Q6. 5. Trochanteric bursitis
Trochanteric bursitis is characterized by painful inflammation of the bursa that is located just superficial to the greater trochanter of the femur. Patients typically complain of lateral hip pain, although the hip joint itself is not involved, because pain may radiate down the lateral aspect of the thigh. Inflammation of the affected bursa between the femoral trochanteric process and the gluteus medius/iliotibial tract may be due to acute or repetitive (cumulative) trauma. The most classic finding in trochanteric bursitis is the elicitation of point tenderness over the greater trochanter, which reproduces the presenting symptoms.
Q7. 5. Morton’s Neuroma
Morton neuroma (interdigital neuroma), is a perineural fibrosis and nerve degeneration of the common digital nerve. It results in neuropathic pain in the distribution of the interdigital nerve secondary to repetitive irritation of the nerve. The most frequent location is between the third and fourth metatarsals (third webspace). Other, less common locations are between the second and third metatarsals (second webspace). Episodes of pain are intermittent. Patients may experience 2 attacks in a week and then none for a year. Recurrences are variable and tend to become more frequent. Between attacks, no symptoms or physical signs occur. The female-to-male ratio for Morton's neuroma is 51.

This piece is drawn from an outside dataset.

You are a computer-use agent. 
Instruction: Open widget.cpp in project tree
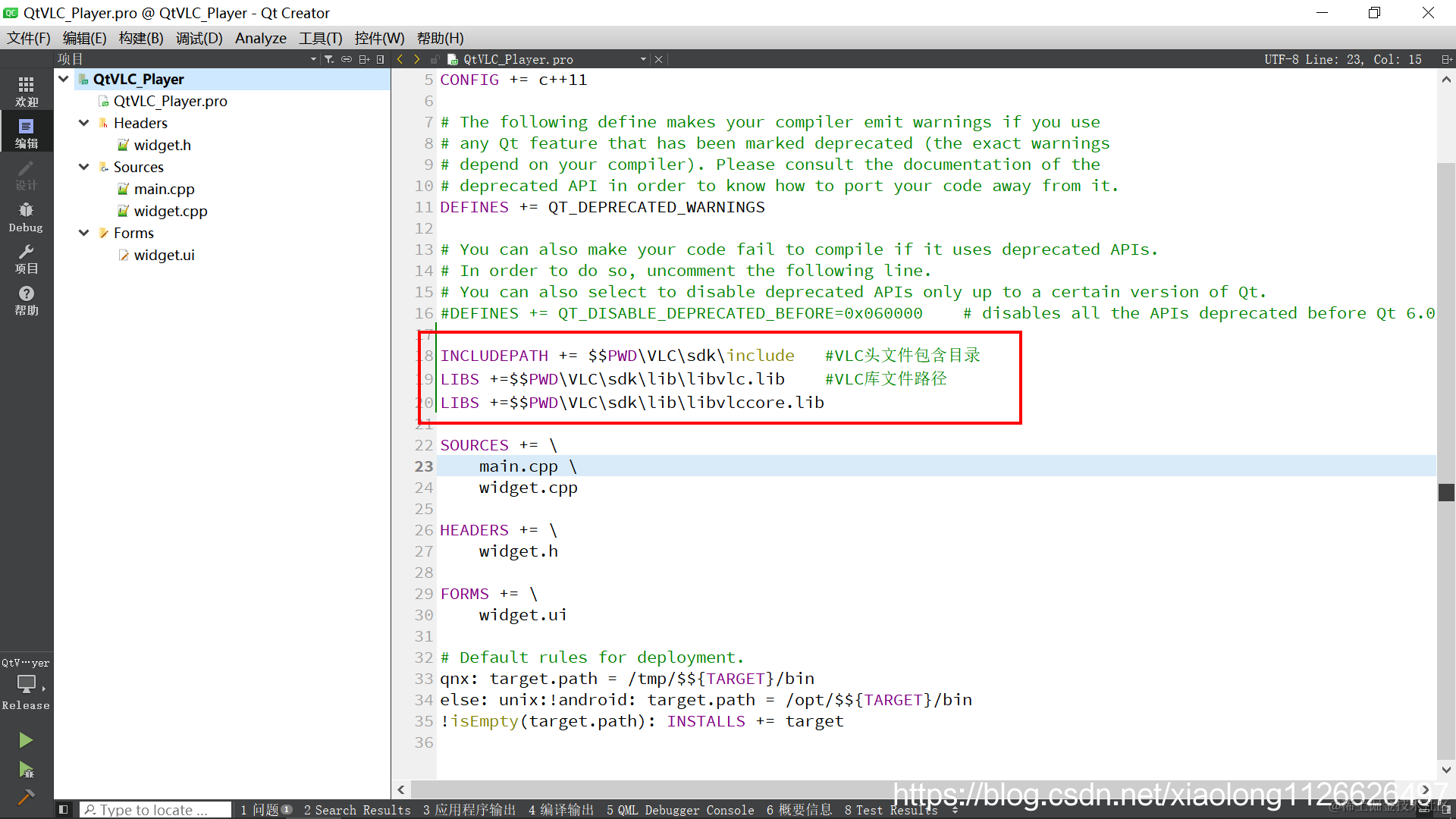(x=170, y=211)
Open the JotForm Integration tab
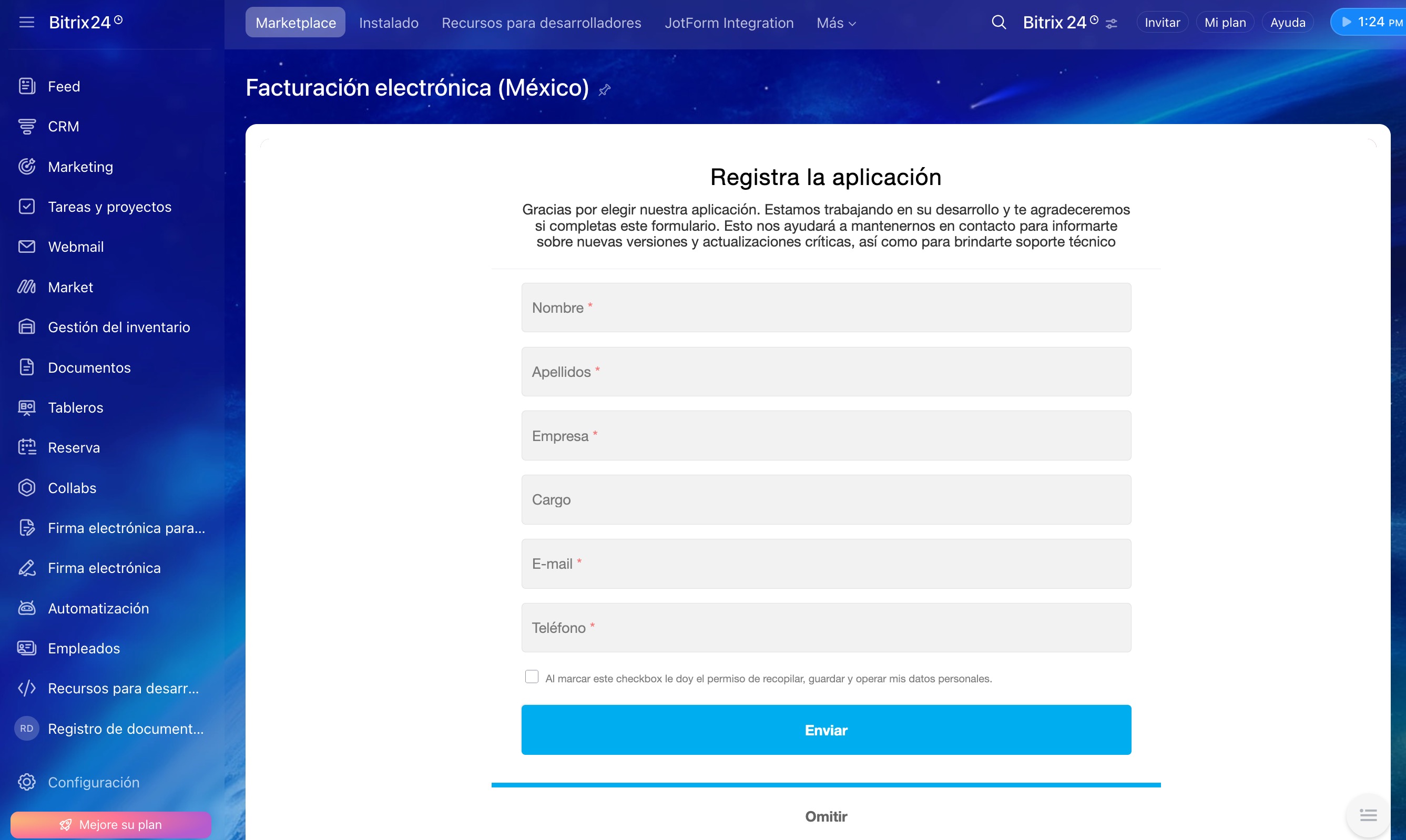The width and height of the screenshot is (1406, 840). 728,23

Q8. 4. Meralgia paresthetica
Meralgia paresthetica is painful mononeuropathy of the lateral femoral cutaneous nerve.Meralgia paresthetica is commonly due to focal entrapment of this nerve as it passes through the inguinal ligament. The clinical history and examination is usually sufficient for making the diagnosis. However, the diagnosis can be confirmed by nerve conduction studies. The lateral femoral cutaneous nerve (LFCN) is responsible for the sensation of the anterolateral thigh. It is a purely sensory nerve and has no motor component. The LFCN is a nerve of the lumbar plexus. It arises from the dorsal divisions of the second and third lumbar nerves. When the LFCN is entrapped, paresthesias and numbness of the upper lateral thigh area are the presenting symptoms. The paresthesias may be quite painful. Walking or standing may aggravate the symptoms; sitting tends to relieve them.